The FDA required the researcher to submit a plan for corrective action and suspended a number of clinical trials pending completion of its investigation.
In another action, the FDA issued a warning letter to a New Jersey-based company, Celegene, which makes a drug Thalomid (thalidomide) to treat multiple myeloma and other cancers. The FDA alleged that sales representatives of the firm suggested that the drug instilled feelings of "well-being" in cancer patients and that its ability to block a tumor's blood supply may make it a treatment option for certain other cancers.
When it gave its approval to thalidomide in July 1998, the FDA imposed very strict prohibitions on its use, in part because of thalidomide's troubling past when it was taken by pregnant women and resulted in children being born with severe deformities.
Furthermore, while some preliminary studies have shown that thalidomide may be effective in blocking a tumor's blood supply, the FDA has yet to approve its use in certain cancer treatments except in extremely limited circumstances.
The FDA required the company to distribute its warning to relevant employees and directed the firm to submit a plan for corrective action.
In spite of such warning actions, the overriding objective of the Food and Drug Administration in terms of cancer and other treatments is clearly to promote the safest and most effective treatments in as timely a manner as possible. Sometimes that even includes taking the unusual step of supporting a product in the face of negative press-as was recently the case with Herceptin.
Herceptin was one of the first gene-based cancer drugs to be brought to market. It works by inhibiting the growth of the HER2 protein, which is often present in large amounts ("overexpressed") in women with metastatic breast cancer.
While Herceptin has been used to treat about 25,000 women since it was approved by the FDA in late 1998, the drug's manufacturer, Genentech, recently issued its own warning. The company said that 62 patients had serious problems with the drug; 15 patients eventually died.
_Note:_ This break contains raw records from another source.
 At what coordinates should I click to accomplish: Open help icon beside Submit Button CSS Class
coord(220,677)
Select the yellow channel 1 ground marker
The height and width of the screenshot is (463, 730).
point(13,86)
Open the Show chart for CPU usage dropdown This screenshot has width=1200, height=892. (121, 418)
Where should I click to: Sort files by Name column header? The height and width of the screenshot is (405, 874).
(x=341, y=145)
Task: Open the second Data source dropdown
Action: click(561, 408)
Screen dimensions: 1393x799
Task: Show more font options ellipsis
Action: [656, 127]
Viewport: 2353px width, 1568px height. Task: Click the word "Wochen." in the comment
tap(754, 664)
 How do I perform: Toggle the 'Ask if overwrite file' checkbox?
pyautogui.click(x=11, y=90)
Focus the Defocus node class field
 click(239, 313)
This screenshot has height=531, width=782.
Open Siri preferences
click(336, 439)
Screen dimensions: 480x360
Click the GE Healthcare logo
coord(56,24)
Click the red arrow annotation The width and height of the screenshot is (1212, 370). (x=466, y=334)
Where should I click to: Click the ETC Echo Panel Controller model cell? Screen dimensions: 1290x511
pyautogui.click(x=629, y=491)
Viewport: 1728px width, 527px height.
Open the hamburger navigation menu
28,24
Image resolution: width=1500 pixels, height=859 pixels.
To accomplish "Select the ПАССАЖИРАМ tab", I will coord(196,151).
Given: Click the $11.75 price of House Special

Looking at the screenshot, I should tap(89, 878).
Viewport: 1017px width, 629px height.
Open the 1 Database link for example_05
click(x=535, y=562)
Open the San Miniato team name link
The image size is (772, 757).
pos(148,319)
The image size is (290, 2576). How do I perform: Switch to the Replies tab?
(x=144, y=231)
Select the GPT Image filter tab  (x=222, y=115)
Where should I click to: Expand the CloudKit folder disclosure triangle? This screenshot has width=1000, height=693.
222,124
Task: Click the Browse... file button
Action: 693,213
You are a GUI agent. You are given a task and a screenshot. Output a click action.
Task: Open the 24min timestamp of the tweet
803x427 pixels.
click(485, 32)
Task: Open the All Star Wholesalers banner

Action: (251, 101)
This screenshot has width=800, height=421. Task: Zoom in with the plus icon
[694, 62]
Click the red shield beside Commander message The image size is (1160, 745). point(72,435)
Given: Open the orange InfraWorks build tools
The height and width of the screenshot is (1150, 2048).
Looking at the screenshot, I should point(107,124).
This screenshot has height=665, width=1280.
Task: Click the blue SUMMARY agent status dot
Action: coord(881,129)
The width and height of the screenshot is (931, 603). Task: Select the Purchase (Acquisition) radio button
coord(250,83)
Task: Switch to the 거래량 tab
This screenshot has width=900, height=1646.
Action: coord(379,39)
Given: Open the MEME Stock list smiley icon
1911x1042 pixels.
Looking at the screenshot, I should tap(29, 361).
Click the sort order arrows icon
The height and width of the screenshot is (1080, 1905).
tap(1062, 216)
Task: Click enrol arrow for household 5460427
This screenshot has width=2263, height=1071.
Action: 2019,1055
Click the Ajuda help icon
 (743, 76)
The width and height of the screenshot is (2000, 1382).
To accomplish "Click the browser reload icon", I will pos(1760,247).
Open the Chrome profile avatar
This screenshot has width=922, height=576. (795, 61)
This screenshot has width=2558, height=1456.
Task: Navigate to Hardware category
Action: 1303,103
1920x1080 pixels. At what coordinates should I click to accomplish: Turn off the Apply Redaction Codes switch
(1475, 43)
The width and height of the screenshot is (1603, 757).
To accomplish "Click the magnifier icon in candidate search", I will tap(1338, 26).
All of the patients experienced allergic reactions to the drug after the initial dose, and some of the deaths may have been the result of other complications from their cancers. However, both Genentech and the FDA agree that Herceptin is one of the "least toxic" of the breast cancer drugs currently on the market, as well as one of the most promising.
The FDA publicly backed the continued use of Herceptin after the manufacturer's warning because it noted that such reactions to the drug are "rare" and occur at similar levels with other cancer drugs. Furthermore, the drug's promising results in breast cancer studies cannot be ignored. In one clinical trial, patients who had both chemotherapy and Herceptin demonstrated a 25 percent increase in survival compared with those taking chemotherapy alone.
The United States remains by far the largest market for pharmaceutical companies, and the aging of the baby boom generation will ensure that this demographic dominance remains. Increasing age means increasing illnesses-and an increasing need for drugs to combat them.
Therefore, regardless of any hurdles that must be overcome with the FDA, the pipeline of new drugs will continue unabated. The potential profits to drug companies-and the lives at stake-are simply too high to ignore.